I’d never been called a whore before. I’d never even kissed someone, never even held a hand except for my family members’ during circle prayer. I wore high-waters and Sketchers right up until the next year, when one of my friends told me they weren’t cool anymore. I’d never been called a bitch, and that one bit because I was bullied in middle school too, so I knew how much it mattered to be nice to everyone. I’d definitely never had anyone threaten to shoot me, and that piece is what played over and over in my head, the whole scene, kidnapped off the bus, dragged into a field, shot right in the face. I read a lot of books—I was used to seeing things in my mind. I remember being afraid to tell boys I didn’t have any interest after they expressed theirs in me, after that. I was careful about how close I would get as friends because I didn’t want there to be any confusion. Even though I always clicked with boys, I ended up hanging out with mostly only girls instead.

And they were good girls—good girls in the sense that they were just the friends I needed. Supportive, silly, sure of themselves, and sure of me even when I wasn’t. I hope they treated you nice, wherever you went. I hope they treated you nice when you got back—I never really asked since we only ever had that one class together, one where we were expected to only speak with our hands and eyes, at that. I’m sorry I avoided your gaze sometimes. I hope you know I won’t avoid you if I ever see you again, in real life, not just online. I hope you’re happy and healthy and hopeful about our future. I hope you hold onto your Pride. I’m glad to see that we share it.

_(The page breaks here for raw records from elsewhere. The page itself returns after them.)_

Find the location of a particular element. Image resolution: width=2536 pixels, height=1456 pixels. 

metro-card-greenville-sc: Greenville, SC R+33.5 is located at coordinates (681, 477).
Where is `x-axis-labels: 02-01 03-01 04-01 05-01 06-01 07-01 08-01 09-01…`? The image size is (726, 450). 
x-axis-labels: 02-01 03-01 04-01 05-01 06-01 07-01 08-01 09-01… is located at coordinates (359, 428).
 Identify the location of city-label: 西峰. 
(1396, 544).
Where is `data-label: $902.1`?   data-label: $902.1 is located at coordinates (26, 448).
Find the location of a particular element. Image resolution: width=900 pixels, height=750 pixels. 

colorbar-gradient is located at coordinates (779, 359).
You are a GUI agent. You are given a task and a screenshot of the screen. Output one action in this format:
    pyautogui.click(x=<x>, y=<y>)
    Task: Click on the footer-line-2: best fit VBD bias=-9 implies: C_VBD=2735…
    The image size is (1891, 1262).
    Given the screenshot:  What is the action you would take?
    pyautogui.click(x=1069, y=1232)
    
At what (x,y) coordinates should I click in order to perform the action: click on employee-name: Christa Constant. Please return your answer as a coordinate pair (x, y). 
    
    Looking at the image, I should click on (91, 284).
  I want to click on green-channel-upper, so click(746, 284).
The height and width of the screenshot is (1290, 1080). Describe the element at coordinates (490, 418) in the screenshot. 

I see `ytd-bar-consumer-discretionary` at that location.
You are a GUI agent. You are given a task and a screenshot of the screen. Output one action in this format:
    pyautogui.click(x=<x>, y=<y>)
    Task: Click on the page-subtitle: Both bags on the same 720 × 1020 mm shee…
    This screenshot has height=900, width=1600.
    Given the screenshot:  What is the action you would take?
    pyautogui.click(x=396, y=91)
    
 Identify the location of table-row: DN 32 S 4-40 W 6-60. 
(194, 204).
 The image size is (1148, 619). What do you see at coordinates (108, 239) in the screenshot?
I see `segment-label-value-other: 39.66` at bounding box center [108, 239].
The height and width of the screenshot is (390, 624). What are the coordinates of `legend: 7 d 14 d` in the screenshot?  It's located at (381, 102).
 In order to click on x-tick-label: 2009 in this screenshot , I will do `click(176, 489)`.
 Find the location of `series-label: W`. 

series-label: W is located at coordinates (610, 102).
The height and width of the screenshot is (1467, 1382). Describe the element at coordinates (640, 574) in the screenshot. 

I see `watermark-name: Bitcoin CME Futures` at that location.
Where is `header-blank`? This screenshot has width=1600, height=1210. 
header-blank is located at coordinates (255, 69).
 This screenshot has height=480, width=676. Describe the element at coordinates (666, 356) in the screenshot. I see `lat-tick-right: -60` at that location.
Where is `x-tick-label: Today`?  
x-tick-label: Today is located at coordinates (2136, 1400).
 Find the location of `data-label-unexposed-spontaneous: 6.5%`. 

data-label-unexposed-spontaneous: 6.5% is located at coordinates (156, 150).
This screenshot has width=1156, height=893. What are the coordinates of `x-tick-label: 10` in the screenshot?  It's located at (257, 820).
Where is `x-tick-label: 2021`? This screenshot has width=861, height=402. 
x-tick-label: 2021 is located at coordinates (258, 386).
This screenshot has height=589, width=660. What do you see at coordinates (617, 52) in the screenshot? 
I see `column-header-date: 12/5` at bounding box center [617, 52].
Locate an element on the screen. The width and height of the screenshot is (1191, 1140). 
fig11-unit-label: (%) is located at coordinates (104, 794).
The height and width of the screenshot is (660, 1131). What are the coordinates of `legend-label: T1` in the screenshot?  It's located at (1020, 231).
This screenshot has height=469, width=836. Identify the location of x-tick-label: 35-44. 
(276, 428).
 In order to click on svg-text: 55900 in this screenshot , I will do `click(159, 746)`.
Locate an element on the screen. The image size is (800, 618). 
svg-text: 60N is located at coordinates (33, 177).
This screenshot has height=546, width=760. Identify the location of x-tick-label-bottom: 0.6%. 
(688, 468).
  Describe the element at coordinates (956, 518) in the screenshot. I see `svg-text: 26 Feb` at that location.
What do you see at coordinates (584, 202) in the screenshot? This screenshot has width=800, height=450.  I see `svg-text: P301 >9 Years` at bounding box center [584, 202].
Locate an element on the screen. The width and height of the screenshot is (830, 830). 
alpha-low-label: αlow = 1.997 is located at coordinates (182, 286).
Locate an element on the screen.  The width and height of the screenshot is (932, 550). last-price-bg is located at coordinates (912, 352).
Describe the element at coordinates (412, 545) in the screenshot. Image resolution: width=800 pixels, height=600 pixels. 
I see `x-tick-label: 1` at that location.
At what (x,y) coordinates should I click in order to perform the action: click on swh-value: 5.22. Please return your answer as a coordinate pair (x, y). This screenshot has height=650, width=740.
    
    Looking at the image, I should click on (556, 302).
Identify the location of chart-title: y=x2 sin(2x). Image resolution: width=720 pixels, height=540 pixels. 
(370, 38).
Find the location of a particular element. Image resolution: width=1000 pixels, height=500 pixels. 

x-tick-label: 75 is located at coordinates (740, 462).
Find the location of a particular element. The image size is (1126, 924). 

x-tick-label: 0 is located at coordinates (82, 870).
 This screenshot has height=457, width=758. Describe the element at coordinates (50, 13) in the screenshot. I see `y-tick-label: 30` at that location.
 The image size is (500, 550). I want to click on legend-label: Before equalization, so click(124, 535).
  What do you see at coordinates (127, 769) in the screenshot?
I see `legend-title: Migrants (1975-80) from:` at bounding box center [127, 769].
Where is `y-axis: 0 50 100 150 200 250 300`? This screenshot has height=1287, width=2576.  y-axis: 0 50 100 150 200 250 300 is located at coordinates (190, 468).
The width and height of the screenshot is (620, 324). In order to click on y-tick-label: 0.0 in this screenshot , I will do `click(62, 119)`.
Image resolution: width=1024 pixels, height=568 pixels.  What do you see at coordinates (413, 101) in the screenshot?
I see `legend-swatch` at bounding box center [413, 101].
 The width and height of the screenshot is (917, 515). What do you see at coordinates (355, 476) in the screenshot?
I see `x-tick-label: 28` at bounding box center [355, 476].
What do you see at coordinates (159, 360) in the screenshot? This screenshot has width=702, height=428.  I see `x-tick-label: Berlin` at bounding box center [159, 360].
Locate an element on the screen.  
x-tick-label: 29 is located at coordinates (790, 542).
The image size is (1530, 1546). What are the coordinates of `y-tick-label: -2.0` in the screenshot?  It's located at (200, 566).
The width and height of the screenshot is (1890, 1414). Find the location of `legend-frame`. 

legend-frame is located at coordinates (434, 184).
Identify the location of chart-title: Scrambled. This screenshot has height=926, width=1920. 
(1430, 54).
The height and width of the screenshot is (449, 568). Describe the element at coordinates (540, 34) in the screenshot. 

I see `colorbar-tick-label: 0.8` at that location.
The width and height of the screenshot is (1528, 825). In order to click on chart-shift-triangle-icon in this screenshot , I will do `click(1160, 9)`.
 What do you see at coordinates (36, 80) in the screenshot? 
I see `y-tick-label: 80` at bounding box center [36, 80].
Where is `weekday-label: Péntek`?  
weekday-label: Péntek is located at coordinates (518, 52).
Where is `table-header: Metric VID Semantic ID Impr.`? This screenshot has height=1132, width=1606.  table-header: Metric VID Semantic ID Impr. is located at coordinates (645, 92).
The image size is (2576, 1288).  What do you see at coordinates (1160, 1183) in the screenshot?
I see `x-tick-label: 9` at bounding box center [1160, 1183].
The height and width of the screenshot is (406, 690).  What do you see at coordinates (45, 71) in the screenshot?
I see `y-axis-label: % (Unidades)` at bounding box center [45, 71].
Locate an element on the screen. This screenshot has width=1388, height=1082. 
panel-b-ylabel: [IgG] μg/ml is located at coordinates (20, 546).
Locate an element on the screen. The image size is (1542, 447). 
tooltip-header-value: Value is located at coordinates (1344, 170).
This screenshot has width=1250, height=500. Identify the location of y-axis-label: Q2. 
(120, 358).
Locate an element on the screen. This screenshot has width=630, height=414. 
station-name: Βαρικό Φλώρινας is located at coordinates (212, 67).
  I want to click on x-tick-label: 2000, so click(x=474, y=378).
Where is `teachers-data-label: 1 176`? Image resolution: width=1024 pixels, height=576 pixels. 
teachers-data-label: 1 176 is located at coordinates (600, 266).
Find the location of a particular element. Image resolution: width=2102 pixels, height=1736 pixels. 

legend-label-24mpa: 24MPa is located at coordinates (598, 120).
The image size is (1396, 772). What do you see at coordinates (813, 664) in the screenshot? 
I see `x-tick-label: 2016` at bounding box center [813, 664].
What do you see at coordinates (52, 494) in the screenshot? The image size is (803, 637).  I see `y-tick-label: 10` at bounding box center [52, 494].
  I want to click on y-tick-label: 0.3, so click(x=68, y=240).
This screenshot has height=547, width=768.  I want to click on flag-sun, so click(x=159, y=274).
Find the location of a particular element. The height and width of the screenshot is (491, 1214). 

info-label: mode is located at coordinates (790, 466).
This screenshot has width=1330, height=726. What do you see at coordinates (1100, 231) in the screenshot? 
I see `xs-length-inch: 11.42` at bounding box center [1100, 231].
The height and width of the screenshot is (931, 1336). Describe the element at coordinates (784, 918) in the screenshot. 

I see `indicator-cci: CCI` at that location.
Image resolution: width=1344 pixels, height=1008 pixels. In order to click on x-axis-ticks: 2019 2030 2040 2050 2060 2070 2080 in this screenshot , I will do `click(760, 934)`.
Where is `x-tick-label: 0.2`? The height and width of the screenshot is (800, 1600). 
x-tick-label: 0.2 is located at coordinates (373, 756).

Call this a thread of thought, untangled from the knot, unraveled. I put it away for someday when I was ready to pull through all the cables and lost loops. I didn’t want to tear it to shreds and leave the ends all mangled. I wanted to turn that story into something that brings me joy instead of fear. I’m not afraid. I see this new you from a hindsight view. Don’t shield your eyes—new looks good on you.